En effet, Louis 1er dit « le Pieux » (parfois « le Débonnaire », né dans la région de Bordeaux) est le fils de Charlemagne. Il en a hérité à la fois le titre d’empereur d’Occident et un immense empire qu’il a divisé entre ses quatre fils : Lothaire 1er (Francie médiane), Louis II  (Francie orientale), Charles II (Francie occidentale) et pour Pépin Ier le Royaume d’Aquitaine.

Les serments de Strasbourg s’inscrivent dans le conflit de succession qui va opposer les quatre frères. Ils concrétisent l’alliance militaire entre Charles dit le Chauve et Louis dit le Germanique, contre leur frère aîné, Lothaire 1er, roi de la Francie médiane qui revendique le titre d’empereur d’Occident, hérité de leur père, mais Charles et Louis refusent de le reconnaître comme leur suzerain.

La particularité de ces serments réside dans le fait que Louis dit le Germanique, déclare son serment en langue romane pour être compris des soldats de Charles dit le Chauve, alors que Charles dit le Chauve prononce le sien en langue tudesque (Germanique) pour qu’il soit entendu des soldats de Louis.

Pour bien suivre l’importance chronologique de ces textes, il faut rappeler ici que depuis des siècles, le latin dit classique était la langue utilisée par les classes dirigeantes de France et d’Europe ainsi que pour toutes les communications écrites. Parallèlement au latin écrit, il existait un latin dit oral ou encore la lingua rustica romana, qui est à la base de la langue française actuelle. Utiliser la lingua romana était d’ailleurs le meilleur moyen de communication orale avec le peuple ou les armées comme lors de ces serments ou encore dans la Chanson de Roland ou les histoires racontant les vies des saints.

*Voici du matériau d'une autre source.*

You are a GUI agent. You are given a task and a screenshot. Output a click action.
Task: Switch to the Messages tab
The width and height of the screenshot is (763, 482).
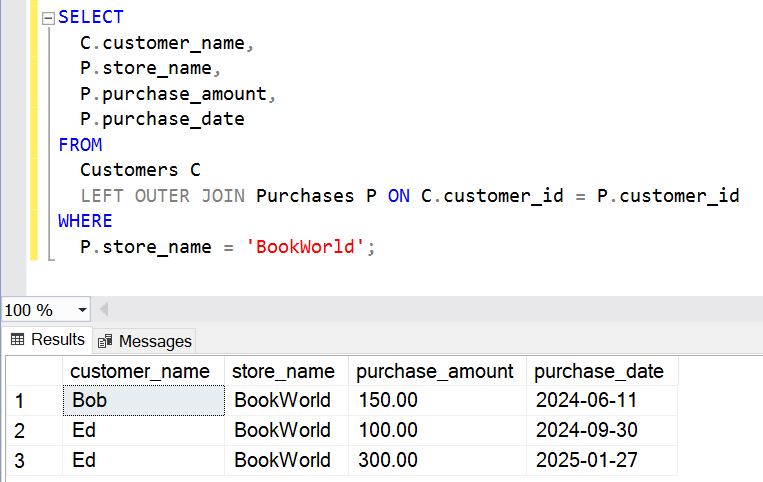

Le texte roman (ou français ancien) des serments a donc une portée philologique et symbolique essentielle, puisqu’il constitue pour ainsi dire, un des « actes de naissance de la langue française » dans le cadre d’un accord politique d’envergure historique. Ils sont en plus considérés comme les documents les plus anciens actuellement connus.

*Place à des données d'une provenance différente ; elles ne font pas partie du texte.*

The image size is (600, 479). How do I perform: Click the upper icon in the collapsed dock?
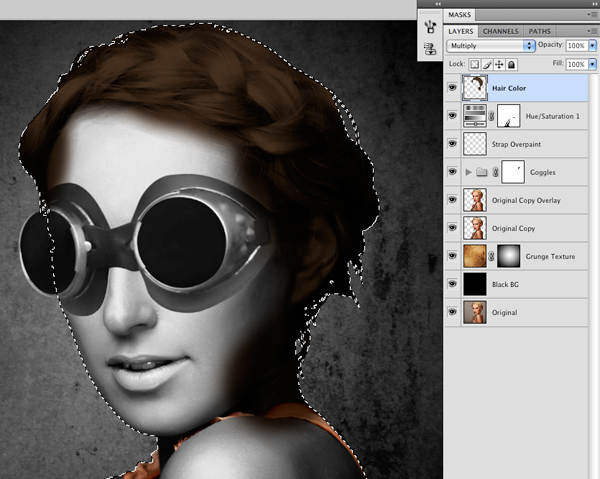(x=430, y=26)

L’ordonnance de Villers-Cotterêts entre le 10 et le 25 août 1539

Ce texte de lois, édicté par le roi de France François 1er à Villers-Cotterêts dans l’Aisne, a été enregistré au Parlement de Paris le 6 septembre 1539.

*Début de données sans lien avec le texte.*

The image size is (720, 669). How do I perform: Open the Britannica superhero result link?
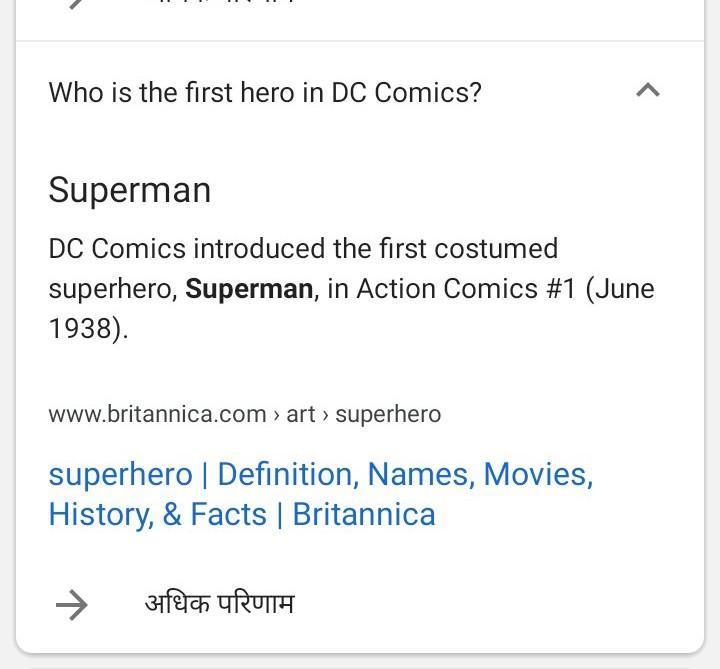coord(320,494)
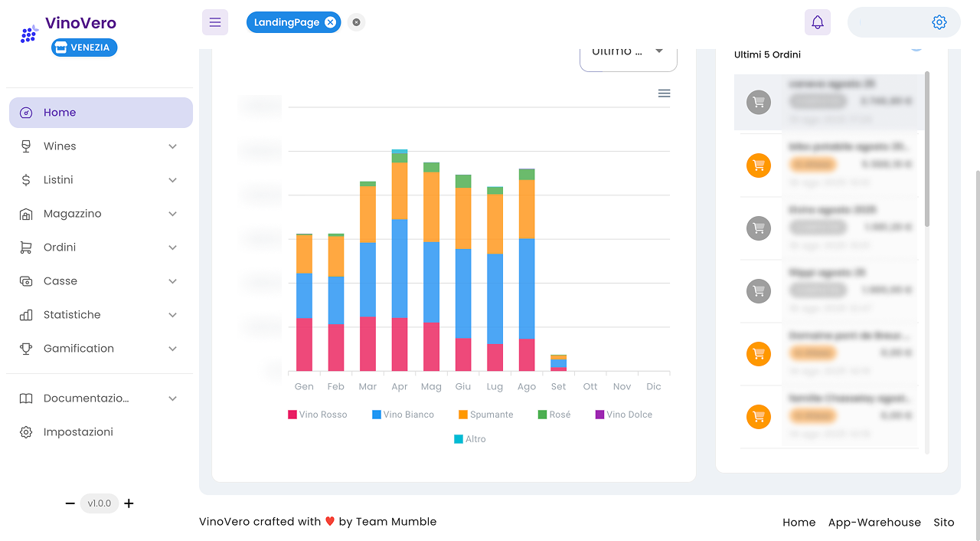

Cette ordonnance a pour objectif premier de réduire certaines prérogatives des villes, de réformer la juridiction ecclésiastique et rendre obligatoire, ce qui est en soit une petite révolution administrative, la tenue des registres des baptêmes au sein des églises.

Mais elle est surtout connue et reconnue, encore à notre époque, pour être l’acte donnant la primauté et l’exclusivité du français dans les documents relatifs à la vie publique du royaume de France. Le français qui au 16e siècle, est une langue à part entière, devient ainsi la langue officielle du droit et de l’administration, en lieu et place du latin et dans certains cas des langues régionales.

Dans les faits, l’ordonnance de Villers-Cotterêts n’a fait qu’officialiser et renforcer un mouvement de centralisation linguistique déjà amorcé depuis le XIII siècle. Il ne faut pas perdre de vue qu’au 16e siècle, et ce jusqu’au XIXe siècle et même jusqu’à la Première Guerre mondiale, les langues régionales étaient toujours très vivantes et que les peuple de France parlent essentiellement la langue d’oïl, l’occitan, le franco-provençal, ou encore pour une petite minorité le « parisien dit français ». Le français est encore considéré comme la langue de la Cour, de la noblesse, de l’armée, du clergé, des élites, des commerçants et des écrivains.

L’ordonnance va progressivement s’installer dans toute la France par une suite de décisions royales. Une des plus historiques en 1561, sera l’Édit de Rivoli, dans lequel le duc Emmanuel-Philibert de Savoie rend obligatoire l’usage du français dans tous les actes publics et administratifs enregistrés dans le Duché de Savoie et dans la Vallée d’Aoste qui est de nos jours une région de l’Italie moderne.

L’ordonnance de Villers-Cotterêts intitulée « Ordonnan du Roy sur le fait de justice » a été rédigée par le chancelier Guillaume Poyet, avocat et membre du Conseil privé du roi. En dehors des Archives nationales, il n’existe en France, que deux autres exemplaires originaux sur parchemin. Cette ordonnance est le plus ancien texte de lois françaises encore en vigueur et toujours appliquée par les tribunaux français.